In den letzten gut 500 Millionen Jahren hat die Erde drei große Eiszeitperioden erlebt. Die erste dieser drei ereignete sich vor rund 466 Millionen Jahren und löste einen in Fossilien deutlich erkennbaren Wandel der Lebenswelt aus. Dabei wuchs die Artenvielfalt im Urmeer geradezu explosionsartig an. “Im Laufe von rund 30 Millionen Jahren veränderte sich die noch relativ geringe marine Biodiversität des Kambriums und frühen Ordoviziums zu nahezu modernen Maßstäben”, berichten Birger Schmitz von der Universität Lund in Schweden und seine Kollegen. Doch die Ursache für dieses Great Ordovician Biodiversification Event – kurz GOBE – und die damit verknüpfte Eiszeit waren bislang unklar. Zwar ist bekannt, dass kürzere Schwankungen zwischen Kalt- und Warmzeiten durch astronomische Parameter wie Veränderungen der Erdbahn oder Erdachse ausgelöst werden. “Die Ursachen längerer Eiszeitalter von zehn bis 100 Millionen Jahren Dauer werden jedoch meist als irdisch angesehen. Beispiele sind das Öffnen und Schließen von Meeresverbindungen, die Bildung von Gebirgen oder die Veränderung der atmosphärischen CO2-Gehalte”, erklären die Forscher.
Kollision im Asteroidengürtel
Doch wie Schmitz und sein Team nun herausgefunden haben, könnte die große Eiszeit vor 466 Millionen Jahren doch eine astronomische Ursache gehabt haben – jenseits aller Erdbahnparameter oder Milankowitsch-Zyklen. Für ihre Studie hatten die Forscher urzeitliche Gesteinsschichten im südschwedischen Kinnekulle und an einem Flussufer nahe der russischen Stadt Sankt Petersburg untersucht. Schon länger ist bekannt, dass diese Gesteinsformationen einen auffallend hohen Anteil an kleineren, fossilen Meteoriten aus dem mittleren Ordovizium enthalten. Schmitz und seine Kollegen vermuten schon länger, dass diese Meteoritenhäufung auf ein katastrophales Ereignis im urzeitlichen Asteroidengürtel zwischen Mars und Jupiter zurückgeht. Demnach zerbrach dort ein rund 150 Kilometer großer Asteroid nach einer Kollision. “Aus diesem Zerfall des L-Chondriten vor rund 466 Millionen Jahren stammen bis heute rund ein Drittel aller auf die Erde fallenden Meteoriten”, erklären die Forscher.

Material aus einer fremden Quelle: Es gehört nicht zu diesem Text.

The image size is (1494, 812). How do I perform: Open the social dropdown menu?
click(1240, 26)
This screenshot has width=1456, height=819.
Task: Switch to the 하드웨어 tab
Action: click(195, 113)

Jetzt haben Schmitz und sein Team erstmals Belege dafür gefunden, dass diese kosmische Katastrophe auch die Eiszeit im mittleren Ordovizium ausgelöst haben könnte. Denn wie ihre Analysen ergaben, schlugen damals nicht nur vermehrt Meteoriten ein – auch die Menge an Staub, der aus dem Weltall in die Erdatmosphäre eindrang, erhöhte sich drastisch. “Man kann dies vergleichen mit dem Effekt, der eintritt, wenn ich mitten in meinem Wohnzimmer einen vollen Staubsaugerbeutel platzen lasse”, sagt Schmitz. Der Staub vom Zerfall des Asteroiden breitete sich relativ schnell im inneren Sonnensystem aus und erreichte dann vor rund 466 Millionen Jahren auch die Erde.